A deputada Luciana Genro (PSOL) também apresentou projeto sobre o tema. A intenção é instituir uma renda básica emergencial com recursos do Fundo de Reaparelhamento do Poder Judiciário (FRPJ) e do Fundo Notarial e Registral (Funore), vinculados ao orçamento do Tribunal de Justiça do Rio Grande do Sul (TJ-RS).
— Esta é uma discussão que ganha corpo não só aqui, mas no mundo inteiro. Sabemos que o dinheiro é pouco, mas não podemos ficar de braços cruzados com pessoas morrendo de fome — afirma Oliveira.
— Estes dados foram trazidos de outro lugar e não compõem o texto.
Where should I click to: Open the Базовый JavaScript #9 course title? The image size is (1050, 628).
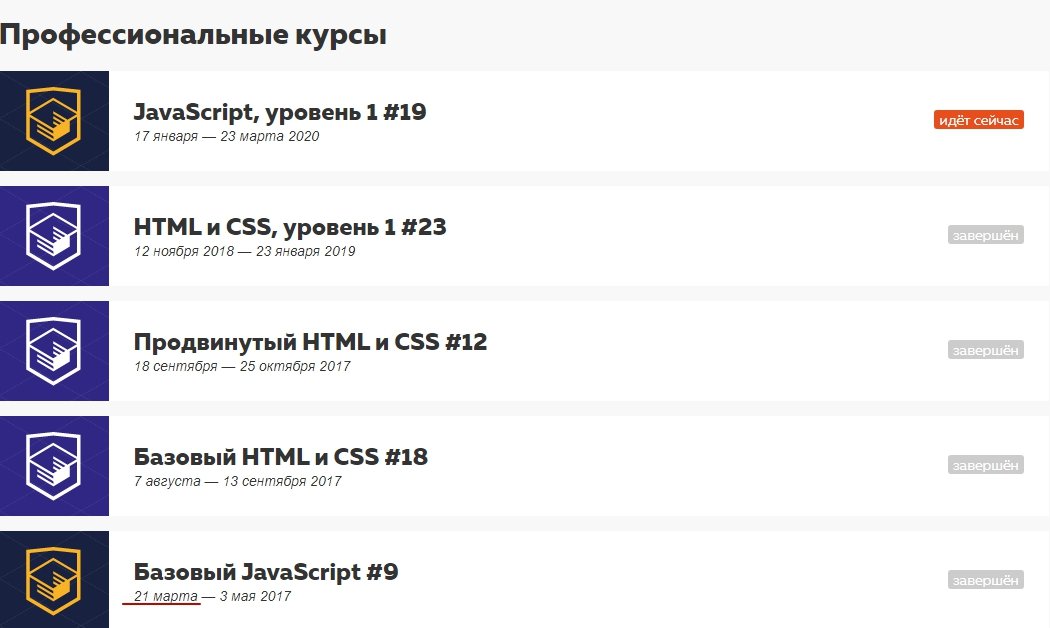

No Exterior, um dos países que lançaram programa de renda básica é a Espanha. Na sexta-feira, o governo local aprovou a criação de benefício no valor de 462 euros (quantia equivalente a R$ 2,7 mil) para a população de baixa renda, devido aos impactos do coronavírus.
Segundo o professor de comportamento organizacional e inovação Ali Fenwick, da Hult International Business School, a renda básica universal busca reduzir a desigualdade social. O especialista, entretanto, pondera que a solução não pode ser implementada "rapidamente" em todos os países, por conta de "complexidades" registradas em cada região.
— Os propositores da renda básica universal sugerem que não apenas os governos banquem essa renda, mas que empresas contribuam com um dividendo social como parte do retorno para a sociedade — disse o especialista, em entrevista à colunista de GaúchaZH Marta Sfredo.
Entenda o assunto
- Com o aumento do desemprego em razão do coronavírus, ganhou força no país o debate sobre a criação de um programa de renda mínima voltado a camadas desfavorecidas da população no pós-pandemia. Parlamentares se articulam no Congresso para tentar levar a ideia adiante.
- A intenção seria criar um suporte para quem ficar sem renda devido à crise. Poderia representar uma espécie de ampliação do auxílio emergencial de R$ 600, que tem validade de três meses. Contudo, ainda há uma série de incertezas no ar.
- Até o momento, não existe uma definição sobre a forma de financiar o programa, nem sobre o número de pessoas que poderiam ser beneficiadas.
- Ao assumir o Ministério da Economia, em 2019, Paulo Guedes prometeu avanços na agenda de reformas e contenção de gastos públicos, deixada de lado durante a pandemia. Seguir com o aumento de desembolsos após o problema sanitário iria contra o ideário defendido por Guedes.
- No último dia 28, o secretário especial de Fazenda do Ministério da Economia, Waldery Rodrigues, afirmou que o auxílio emergencial "provavelmente" será prorrogado. No entanto, o programa teria de funcionar sob outro formato, segundo ele. A Caixa Econômica Federal informou que 59 milhões de pessoas foram consideradas elegíveis a receber o suporte de R$ 600 durante a pandemia.